== Task statement ==
Restate the lines word for word, from the first line of the records through the line containing "Auto Upholstery (171, 993)". Leave out the pictures and anything after that line.

Saved data entries
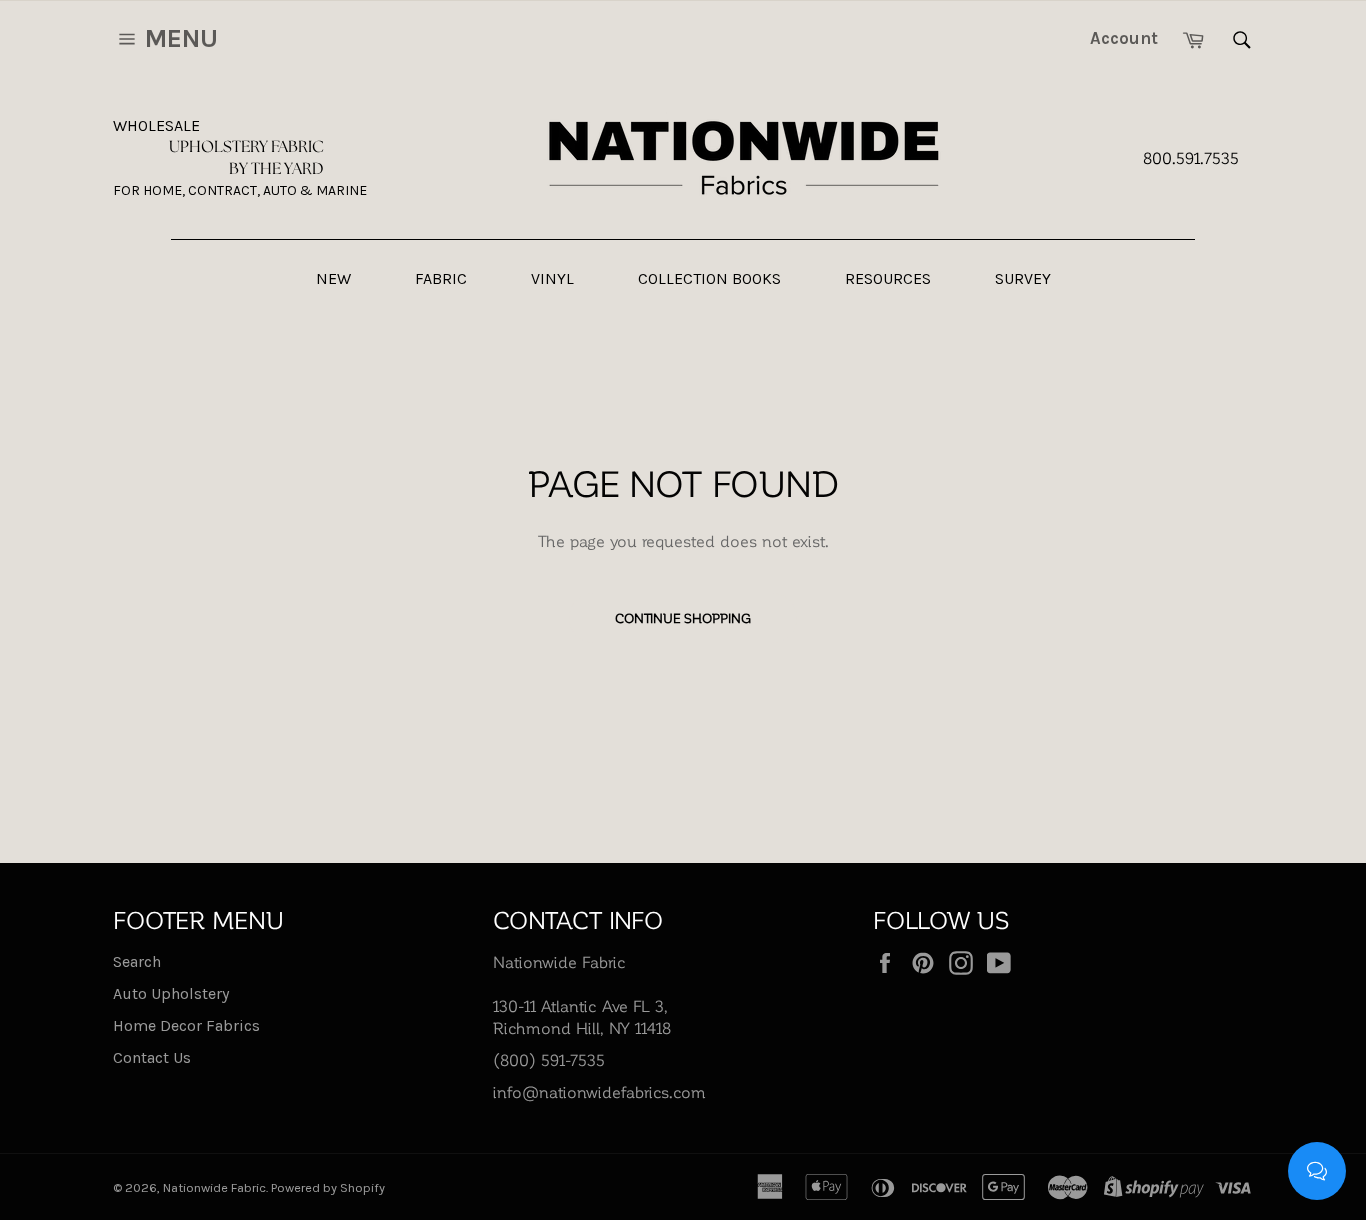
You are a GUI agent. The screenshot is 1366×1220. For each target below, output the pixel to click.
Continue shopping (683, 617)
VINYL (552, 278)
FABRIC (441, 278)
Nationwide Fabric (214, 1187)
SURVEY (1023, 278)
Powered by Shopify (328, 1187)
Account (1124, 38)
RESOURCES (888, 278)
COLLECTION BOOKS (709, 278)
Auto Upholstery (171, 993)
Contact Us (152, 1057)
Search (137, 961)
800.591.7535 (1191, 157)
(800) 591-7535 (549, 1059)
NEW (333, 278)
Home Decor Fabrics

== Answer for this exercise ==
You are a GUI agent. The screenshot is 1366×1220. For each target below, output the pixel to click.
Continue shopping (683, 617)
VINYL (552, 278)
FABRIC (441, 278)
Nationwide Fabric (214, 1187)
SURVEY (1023, 278)
Powered by Shopify (328, 1187)
Account (1124, 38)
RESOURCES (888, 278)
COLLECTION BOOKS (709, 278)
Auto Upholstery (171, 993)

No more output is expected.